Jeju Air, salah satu maskapai berbiaya rendah terbesar di Korea Selatan, menyampaikan permohonan maaf resmi setelah kecelakaan tragis yang melibatkan salah satu pesawatnya di Bandara Internasional Muan pada Minggu (29/12) pagi. Insiden ini menjadi tragedi fatal pertama dalam sejarah operasional maskapai yang berdiri sejak 2005 tersebut.

Dalam pernyataan resmi yang diunggah melalui media sosial, pihak Jeju Air mengungkapkan penyesalan mendalam atas insiden tersebut. “Kami, Jeju Air, akan melakukan segala yang kami bisa untuk menangani insiden ini. Kami memohon maaf atas ketidaknyamanan yang terjadi,” tulis maskapai tersebut.

Rapat Darurat dan Komitmen Tindakan Cepat

Menurut laporan dari Yonhap, CEO Jeju Air, Kim Yi-bae, memimpin rapat darurat yang dihadiri oleh seluruh eksekutif dan pimpinan tim di Pusat Dukungan Penerbangan Jeju Air di Gangseo-gu. Rapat ini bertujuan untuk membahas langkah-langkah penanganan insiden serta memastikan upaya terbaik dalam proses penyelamatan dan investigasi.

Maskapai juga mengumumkan rencana untuk menggelar konferensi pers terpisah dalam beberapa waktu mendatang. Namun, hingga saat ini, belum ada keterangan lebih lanjut mengenai agenda tersebut.

Detail Kecelakaan dan Korban Jiwa

Kecelakaan tersebut dilaporkan terjadi sekitar pukul 09.00 waktu setempat setelah layanan darurat menerima panggilan dari Bandara Internasional Muan yang berlokasi di Provinsi Jeolla Selatan. Pesawat yang membawa 181 orang, terdiri atas 175 penumpang dan enam kru, mengalami insiden fatal yang menyebabkan jumlah korban jiwa mencapai 62 orang. Angka ini meningkat dari laporan awal yang mencatat 47 korban tewas dan tiga orang selamat.

Tim penyelamat terus melakukan evakuasi di lokasi kejadian, sementara investigasi mengenai penyebab kecelakaan masih berlangsung. Pemerintah Korea Selatan, melalui pejabat tinggi Choi Sang-mok, telah memerintahkan agar seluruh upaya maksimal dilakukan untuk membantu para korban dan keluarga mereka.

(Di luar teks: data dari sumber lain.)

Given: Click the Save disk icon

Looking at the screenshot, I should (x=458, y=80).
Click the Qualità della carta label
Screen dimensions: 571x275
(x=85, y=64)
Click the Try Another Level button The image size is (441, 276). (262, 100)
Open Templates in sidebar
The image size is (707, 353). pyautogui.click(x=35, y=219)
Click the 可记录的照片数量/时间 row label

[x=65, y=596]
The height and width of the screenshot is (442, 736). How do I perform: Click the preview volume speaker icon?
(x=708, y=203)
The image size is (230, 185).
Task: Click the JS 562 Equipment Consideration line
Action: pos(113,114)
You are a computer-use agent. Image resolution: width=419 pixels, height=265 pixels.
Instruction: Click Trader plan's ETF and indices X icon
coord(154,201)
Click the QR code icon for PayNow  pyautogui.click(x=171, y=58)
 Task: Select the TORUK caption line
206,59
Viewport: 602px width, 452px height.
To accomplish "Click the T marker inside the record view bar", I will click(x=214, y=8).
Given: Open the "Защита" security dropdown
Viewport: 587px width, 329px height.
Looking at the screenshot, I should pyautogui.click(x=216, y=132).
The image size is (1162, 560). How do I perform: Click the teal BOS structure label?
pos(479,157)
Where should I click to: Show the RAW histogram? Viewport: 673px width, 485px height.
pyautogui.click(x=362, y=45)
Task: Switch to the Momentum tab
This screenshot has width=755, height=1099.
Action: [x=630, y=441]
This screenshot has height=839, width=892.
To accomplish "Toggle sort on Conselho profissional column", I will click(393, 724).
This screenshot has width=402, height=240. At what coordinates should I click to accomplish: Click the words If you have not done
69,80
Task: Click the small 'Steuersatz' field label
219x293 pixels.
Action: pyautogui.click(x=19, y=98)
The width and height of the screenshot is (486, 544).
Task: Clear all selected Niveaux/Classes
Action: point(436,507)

Rekam Jejak Keamanan Jeju Air

Sebelum insiden ini, Jeju Air memiliki rekam jejak keselamatan yang cukup baik. Maskapai ini tidak pernah mengalami kecelakaan fatal sepanjang sejarah operasionalnya. Namun, pada 2007, sebuah insiden terjadi ketika pesawat Bombardier Q400 milik Jeju Air tergelincir dari landasan pacu di Bandara Internasional Gimhae akibat angin kencang. Insiden tersebut hanya menyebabkan belasan penumpang luka-luka tanpa korban jiwa.

Duka Mendalam

Kecelakaan ini tidak hanya menjadi duka mendalam bagi keluarga korban, tetapi juga menjadi pukulan berat bagi industri penerbangan Korea Selatan. Jeju Air berjanji akan mengevaluasi seluruh prosedur operasional dan memastikan langkah-langkah pencegahan untuk menghindari tragedi serupa di masa depan.

Dengan insiden ini, harapan besar diarahkan pada proses investigasi dan langkah perbaikan yang akan dilakukan oleh Jeju Air serta otoritas terkait. Sementara itu, dunia turut berduka atas kehilangan yang dialami para keluarga korban.